Show that the following problem is a convex optimization problem.
$f(x,y,z)=2x^2-y+z^2 \rightarrow min! $
$g_1(x,y,z)=y+x\le1$,
$g_2(x,y,z)=z-y\le1$
Convex optimization problem if:
(1) $f(x)\rightarrow min!$
(2) $f(x)$ is convex
(3) all constraints $g_i$ are convex, $ i=1,..,m$
My idea is to calculate the Hessian matrix of the objective function and constraints and check if the matrix is positive (semi) definite, which would imply (strictly) convex function.
$H_f(x,y,z)=\begin{pmatrix} 4&0&0\\0&0&0\\0&0&2\end{pmatrix}$
This is a positvie semidefinite matrix (Eigenvalues $\geq0$)
$\Rightarrow f(x)$ is convex
The Hessian matrix of $g_1$ and $g_2$ is a zero matrix which is both convex and concave.
So the problem is a convex optimization problem.
Is my computation/conclusion correct?
Thank you in advance.
Your idea is good, since checking via Hessian is a simple technique in case it's easy to calculate it. However, with more complex functions the Hessian can be hard to compute, so it's a good practice to prove convexity using "non derivative" methods.

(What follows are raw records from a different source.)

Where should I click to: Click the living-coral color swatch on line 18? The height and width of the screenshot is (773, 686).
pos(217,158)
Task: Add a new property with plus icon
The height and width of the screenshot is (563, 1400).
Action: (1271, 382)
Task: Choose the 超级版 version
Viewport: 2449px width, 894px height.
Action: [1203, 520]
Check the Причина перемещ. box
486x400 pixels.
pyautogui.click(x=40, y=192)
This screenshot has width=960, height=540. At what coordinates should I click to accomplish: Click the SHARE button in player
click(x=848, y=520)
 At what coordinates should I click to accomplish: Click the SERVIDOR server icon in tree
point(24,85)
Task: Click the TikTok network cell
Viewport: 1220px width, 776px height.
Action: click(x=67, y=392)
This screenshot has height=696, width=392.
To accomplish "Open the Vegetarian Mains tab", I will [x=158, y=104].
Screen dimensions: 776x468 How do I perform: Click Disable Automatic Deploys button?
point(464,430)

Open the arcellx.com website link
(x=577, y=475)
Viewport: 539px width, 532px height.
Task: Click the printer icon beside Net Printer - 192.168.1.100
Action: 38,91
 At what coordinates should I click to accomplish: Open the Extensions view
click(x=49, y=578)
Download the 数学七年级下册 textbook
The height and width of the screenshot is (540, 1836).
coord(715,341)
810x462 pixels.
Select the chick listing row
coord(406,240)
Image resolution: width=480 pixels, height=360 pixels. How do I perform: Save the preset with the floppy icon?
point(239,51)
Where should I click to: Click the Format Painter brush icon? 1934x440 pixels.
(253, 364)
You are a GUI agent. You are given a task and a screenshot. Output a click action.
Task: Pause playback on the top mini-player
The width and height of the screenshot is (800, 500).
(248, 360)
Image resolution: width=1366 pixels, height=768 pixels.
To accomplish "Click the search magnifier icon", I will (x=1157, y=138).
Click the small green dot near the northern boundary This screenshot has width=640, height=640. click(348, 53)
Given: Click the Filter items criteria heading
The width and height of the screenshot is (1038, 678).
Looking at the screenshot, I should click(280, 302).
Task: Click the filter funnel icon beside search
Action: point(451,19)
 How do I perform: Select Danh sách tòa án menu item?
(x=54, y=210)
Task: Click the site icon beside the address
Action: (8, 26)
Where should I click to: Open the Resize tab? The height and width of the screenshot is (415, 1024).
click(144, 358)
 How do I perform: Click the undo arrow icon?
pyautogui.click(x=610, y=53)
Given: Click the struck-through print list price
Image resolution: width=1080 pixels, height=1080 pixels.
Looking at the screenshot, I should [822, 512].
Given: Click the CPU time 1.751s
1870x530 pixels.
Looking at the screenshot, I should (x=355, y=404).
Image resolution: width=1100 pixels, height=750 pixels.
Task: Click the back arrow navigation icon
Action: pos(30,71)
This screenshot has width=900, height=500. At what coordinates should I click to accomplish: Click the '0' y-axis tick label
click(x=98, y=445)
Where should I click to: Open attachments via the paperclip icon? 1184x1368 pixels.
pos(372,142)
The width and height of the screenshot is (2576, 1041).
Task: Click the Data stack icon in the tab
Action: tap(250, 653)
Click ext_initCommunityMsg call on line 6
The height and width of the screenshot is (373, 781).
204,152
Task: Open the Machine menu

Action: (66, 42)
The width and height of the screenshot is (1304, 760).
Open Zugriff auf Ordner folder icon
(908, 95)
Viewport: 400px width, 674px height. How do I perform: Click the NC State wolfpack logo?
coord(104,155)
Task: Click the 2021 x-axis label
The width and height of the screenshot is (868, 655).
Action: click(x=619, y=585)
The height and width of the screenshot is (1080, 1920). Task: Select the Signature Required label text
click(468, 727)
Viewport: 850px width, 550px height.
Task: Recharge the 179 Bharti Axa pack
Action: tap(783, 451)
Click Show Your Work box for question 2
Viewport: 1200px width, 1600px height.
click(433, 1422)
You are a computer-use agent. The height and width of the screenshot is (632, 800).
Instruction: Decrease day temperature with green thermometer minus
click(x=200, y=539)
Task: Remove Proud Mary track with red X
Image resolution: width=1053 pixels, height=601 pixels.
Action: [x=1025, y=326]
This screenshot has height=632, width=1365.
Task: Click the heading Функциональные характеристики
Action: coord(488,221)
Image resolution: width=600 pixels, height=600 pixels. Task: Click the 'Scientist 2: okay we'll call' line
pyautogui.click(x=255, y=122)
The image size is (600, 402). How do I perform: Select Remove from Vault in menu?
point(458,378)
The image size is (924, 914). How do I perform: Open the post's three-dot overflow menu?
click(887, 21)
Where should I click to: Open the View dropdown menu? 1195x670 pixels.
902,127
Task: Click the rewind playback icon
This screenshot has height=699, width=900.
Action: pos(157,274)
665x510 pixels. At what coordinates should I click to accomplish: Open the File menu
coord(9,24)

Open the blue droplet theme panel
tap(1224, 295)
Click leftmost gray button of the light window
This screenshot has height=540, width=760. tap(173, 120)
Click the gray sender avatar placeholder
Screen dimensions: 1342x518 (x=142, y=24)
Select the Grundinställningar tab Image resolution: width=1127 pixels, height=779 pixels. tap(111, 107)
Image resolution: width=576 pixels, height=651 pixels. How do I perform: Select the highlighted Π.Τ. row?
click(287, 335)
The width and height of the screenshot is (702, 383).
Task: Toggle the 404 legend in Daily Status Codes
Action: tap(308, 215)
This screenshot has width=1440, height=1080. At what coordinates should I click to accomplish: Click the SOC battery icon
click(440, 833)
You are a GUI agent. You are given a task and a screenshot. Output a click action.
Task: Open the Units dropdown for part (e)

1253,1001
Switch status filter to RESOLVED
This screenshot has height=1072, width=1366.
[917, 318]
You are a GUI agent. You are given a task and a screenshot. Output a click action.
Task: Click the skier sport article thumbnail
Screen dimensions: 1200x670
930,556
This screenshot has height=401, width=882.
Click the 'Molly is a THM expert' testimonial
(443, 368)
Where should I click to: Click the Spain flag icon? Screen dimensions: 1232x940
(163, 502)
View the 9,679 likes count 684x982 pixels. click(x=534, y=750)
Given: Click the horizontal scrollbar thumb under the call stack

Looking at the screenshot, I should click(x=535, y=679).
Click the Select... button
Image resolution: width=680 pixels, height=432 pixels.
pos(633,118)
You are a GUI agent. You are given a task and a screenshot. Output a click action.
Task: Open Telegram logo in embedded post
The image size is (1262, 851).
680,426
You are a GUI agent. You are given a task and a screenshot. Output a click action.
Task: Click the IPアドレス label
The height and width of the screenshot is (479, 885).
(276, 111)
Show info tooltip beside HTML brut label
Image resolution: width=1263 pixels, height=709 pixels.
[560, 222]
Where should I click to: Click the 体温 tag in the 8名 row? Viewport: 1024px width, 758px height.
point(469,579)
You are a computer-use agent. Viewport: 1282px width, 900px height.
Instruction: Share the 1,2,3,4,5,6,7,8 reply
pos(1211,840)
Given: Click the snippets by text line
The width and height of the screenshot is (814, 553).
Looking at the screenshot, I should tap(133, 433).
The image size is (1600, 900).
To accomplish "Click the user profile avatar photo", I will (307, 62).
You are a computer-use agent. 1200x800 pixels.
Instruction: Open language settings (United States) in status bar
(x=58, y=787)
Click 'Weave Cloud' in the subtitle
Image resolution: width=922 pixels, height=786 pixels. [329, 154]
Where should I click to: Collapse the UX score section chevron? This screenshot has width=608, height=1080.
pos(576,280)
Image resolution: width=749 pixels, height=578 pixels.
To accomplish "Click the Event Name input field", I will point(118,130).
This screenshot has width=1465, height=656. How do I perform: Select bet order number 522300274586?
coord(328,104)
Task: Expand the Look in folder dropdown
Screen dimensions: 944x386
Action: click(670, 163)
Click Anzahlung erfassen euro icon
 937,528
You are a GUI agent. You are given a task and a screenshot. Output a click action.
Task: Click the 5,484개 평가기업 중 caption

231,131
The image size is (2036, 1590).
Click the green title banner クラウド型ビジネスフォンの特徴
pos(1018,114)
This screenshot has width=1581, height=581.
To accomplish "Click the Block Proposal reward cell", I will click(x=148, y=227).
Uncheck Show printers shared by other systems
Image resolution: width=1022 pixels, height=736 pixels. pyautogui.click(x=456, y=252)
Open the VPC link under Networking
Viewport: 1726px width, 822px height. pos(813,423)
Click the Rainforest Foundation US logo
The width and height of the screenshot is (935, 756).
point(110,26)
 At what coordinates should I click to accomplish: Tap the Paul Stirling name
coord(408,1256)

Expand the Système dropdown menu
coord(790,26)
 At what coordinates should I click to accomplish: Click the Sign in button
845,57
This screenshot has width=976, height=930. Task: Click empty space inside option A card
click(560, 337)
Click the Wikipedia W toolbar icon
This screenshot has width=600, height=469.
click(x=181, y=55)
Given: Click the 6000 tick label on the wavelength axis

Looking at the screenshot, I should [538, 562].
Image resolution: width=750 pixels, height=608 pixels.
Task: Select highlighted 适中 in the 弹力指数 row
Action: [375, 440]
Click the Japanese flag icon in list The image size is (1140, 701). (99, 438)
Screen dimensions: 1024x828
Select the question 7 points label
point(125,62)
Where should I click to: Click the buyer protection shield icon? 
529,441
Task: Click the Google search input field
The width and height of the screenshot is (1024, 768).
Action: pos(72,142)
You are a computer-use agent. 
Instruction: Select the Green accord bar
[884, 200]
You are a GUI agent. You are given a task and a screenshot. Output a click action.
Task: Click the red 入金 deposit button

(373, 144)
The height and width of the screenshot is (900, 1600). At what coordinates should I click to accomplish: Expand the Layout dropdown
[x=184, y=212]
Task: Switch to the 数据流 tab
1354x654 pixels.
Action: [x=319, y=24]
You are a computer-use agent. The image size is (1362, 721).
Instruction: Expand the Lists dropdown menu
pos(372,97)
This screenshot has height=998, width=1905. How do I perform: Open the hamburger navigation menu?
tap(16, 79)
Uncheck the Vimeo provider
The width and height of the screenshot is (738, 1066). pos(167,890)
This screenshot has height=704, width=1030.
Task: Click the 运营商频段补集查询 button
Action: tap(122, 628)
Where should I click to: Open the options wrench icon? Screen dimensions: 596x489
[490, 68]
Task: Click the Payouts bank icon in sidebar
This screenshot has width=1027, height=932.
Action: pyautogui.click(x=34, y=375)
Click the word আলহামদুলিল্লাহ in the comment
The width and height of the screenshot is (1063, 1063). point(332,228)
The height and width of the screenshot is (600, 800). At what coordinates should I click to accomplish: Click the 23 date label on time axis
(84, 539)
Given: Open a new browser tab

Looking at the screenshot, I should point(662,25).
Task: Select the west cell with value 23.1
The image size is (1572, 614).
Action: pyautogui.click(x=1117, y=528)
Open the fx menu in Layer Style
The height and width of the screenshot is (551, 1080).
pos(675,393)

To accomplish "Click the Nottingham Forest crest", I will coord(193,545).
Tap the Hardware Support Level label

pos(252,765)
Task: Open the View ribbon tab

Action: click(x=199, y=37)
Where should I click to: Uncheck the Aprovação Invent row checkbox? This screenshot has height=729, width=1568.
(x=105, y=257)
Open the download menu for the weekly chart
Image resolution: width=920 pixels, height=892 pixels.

In your case, ask yourself the following (works for the target function as well as the constraints): What are the atoms ("building blocks") of the function? Do you see a simple decomposition to the function? For example, is the function a summation of convex functions? Recall that summing convex functions maintains convexity.